[[ Source material, beginning ]]

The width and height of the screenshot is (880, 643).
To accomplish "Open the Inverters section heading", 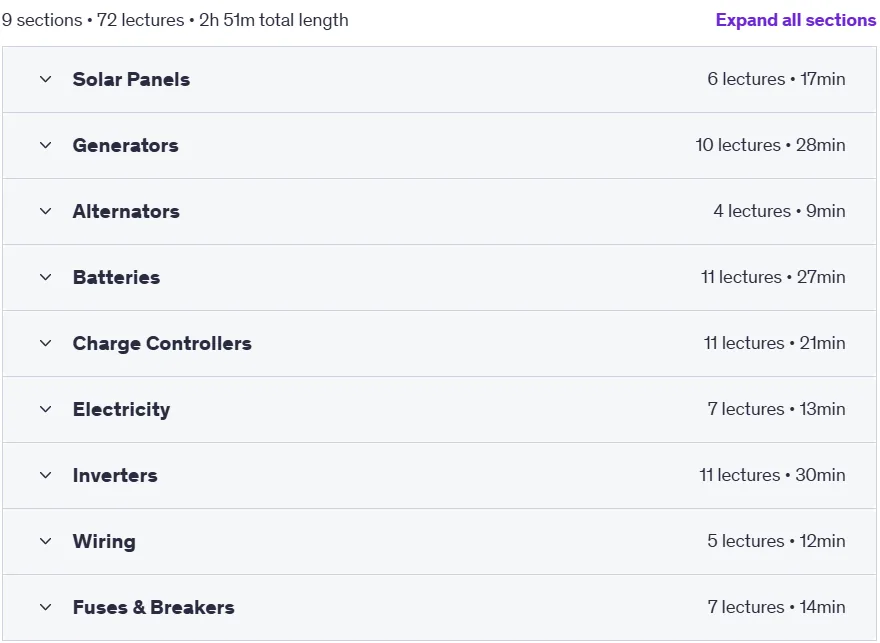I will pyautogui.click(x=115, y=475).
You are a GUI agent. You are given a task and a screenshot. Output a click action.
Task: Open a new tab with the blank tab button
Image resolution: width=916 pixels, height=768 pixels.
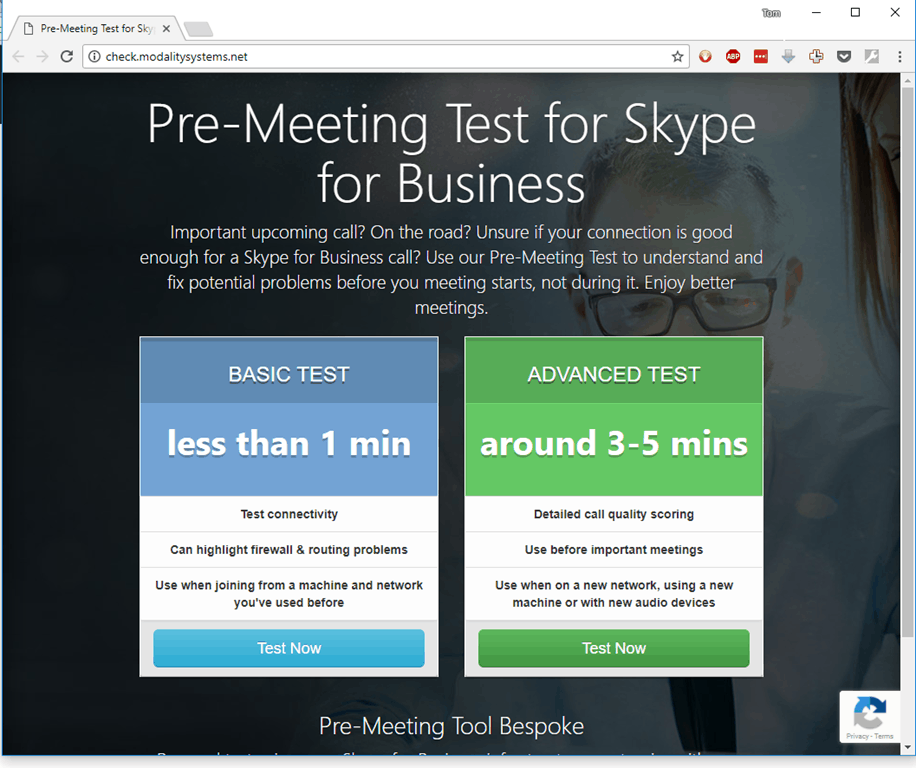[198, 29]
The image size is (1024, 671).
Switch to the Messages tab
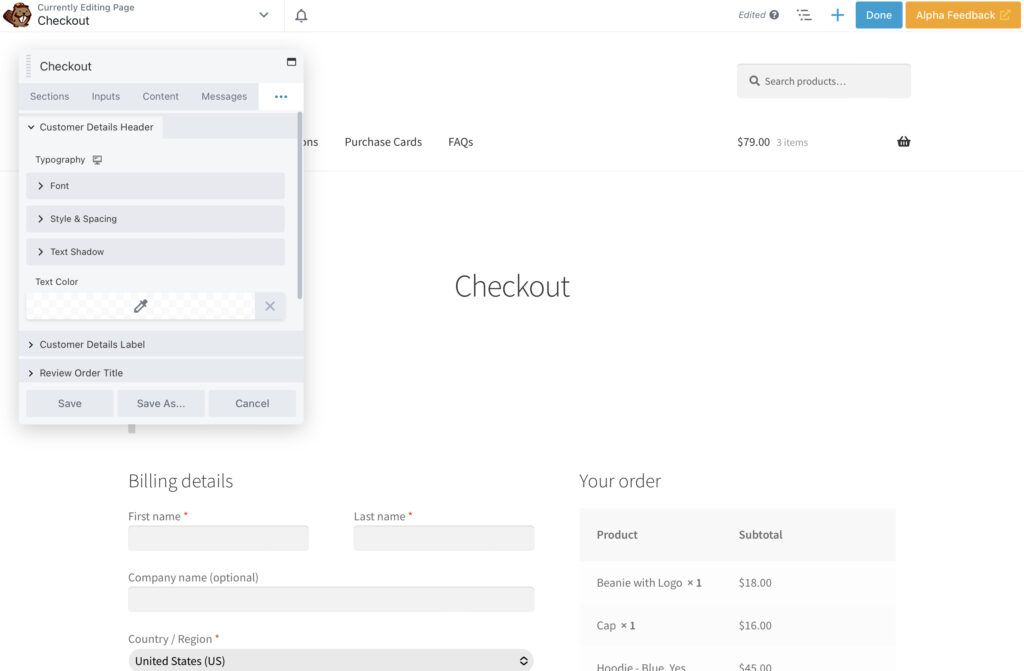(223, 96)
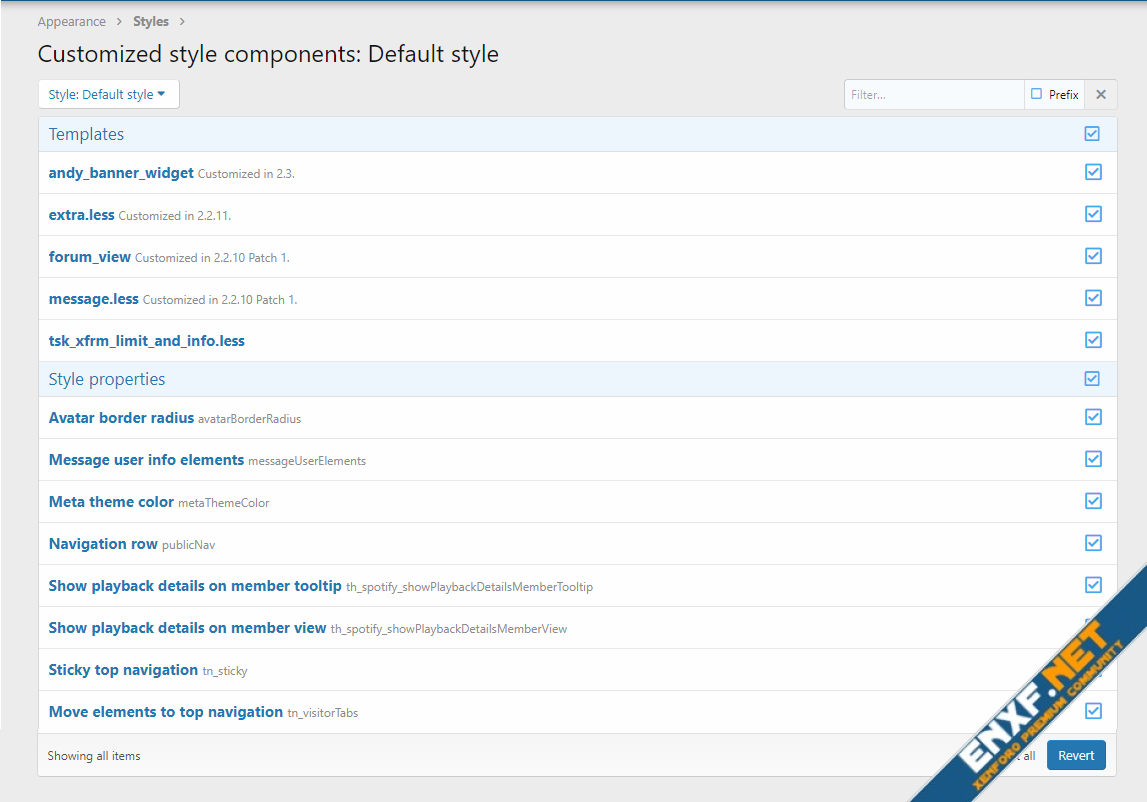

[[ Source material, end ]]

*Exercise instructions*.
Please copy each line of the records above that holds the word "screenshot".

*Answer to this exercise*.
The width and height of the screenshot is (880, 643).
You are a GUI agent. You are given a task and a screenshot. Output a click action.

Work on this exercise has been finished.